[pro] Initialization of shared slots

Daniel Weinreb dlw at itasoftware.com
Thu Jan 6 16:44:13 UTC 2011


This conversation has been good.  I agree with both Svante
and Scott.

As is often the case with the spec, it is not quite unambiguous.
It seems to me that the spec is having trouble deciding whether
it is a real, strict, firm language spec, or a useful tutorial/reference
documentation aimed at what programmers care about
the most.  Both are worthy things to do but they can be
at odds with each other in some cases.  For class slots,
I think some parts of the spec may have been written
without class slots in mind, forcing all of us to be
"language lawyers", infering things from fragments.

The Java Language Spec is like the first one, and when
it comes to this topic it is utterly specific.  (That's
what happens when Guy Steele writes a spec;
yes, I am a GLS fanboy...)

Shared slots are based on a venerable idea,
from Smalltalk-80.  But that language didn't
have any other kind of variable besides
slots of instances!

If you have class c1 with shared slots cs1 and cs2,
why not just have two global variables (e.f. defvar)
called *cs1* and *cs2* sitting next to the defclass?

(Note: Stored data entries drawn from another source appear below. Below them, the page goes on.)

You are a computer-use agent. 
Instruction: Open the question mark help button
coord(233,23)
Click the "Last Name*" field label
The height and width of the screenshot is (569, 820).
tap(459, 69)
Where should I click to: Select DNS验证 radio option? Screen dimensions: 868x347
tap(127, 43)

At least one reason, and maybe the only reason,
is that the initial value is figured out in a way
that may depend on class precedence.

Whether that justifies the added complexity
of having the feature is hard to prove one
way or the other; it's a matter of opinion.
I don't think I've ever used class slots.

-- Dan

Martin Simmons wrote:
>
> Overall, I think shared slots are a bad idea.  As discussed in a previous
> topic, defclass by itself doesn't provide very good encapsulation.
>
> Another gotcha is that reevaluating a defclass with a different value for the
> initform doesn't reinitialize the slot.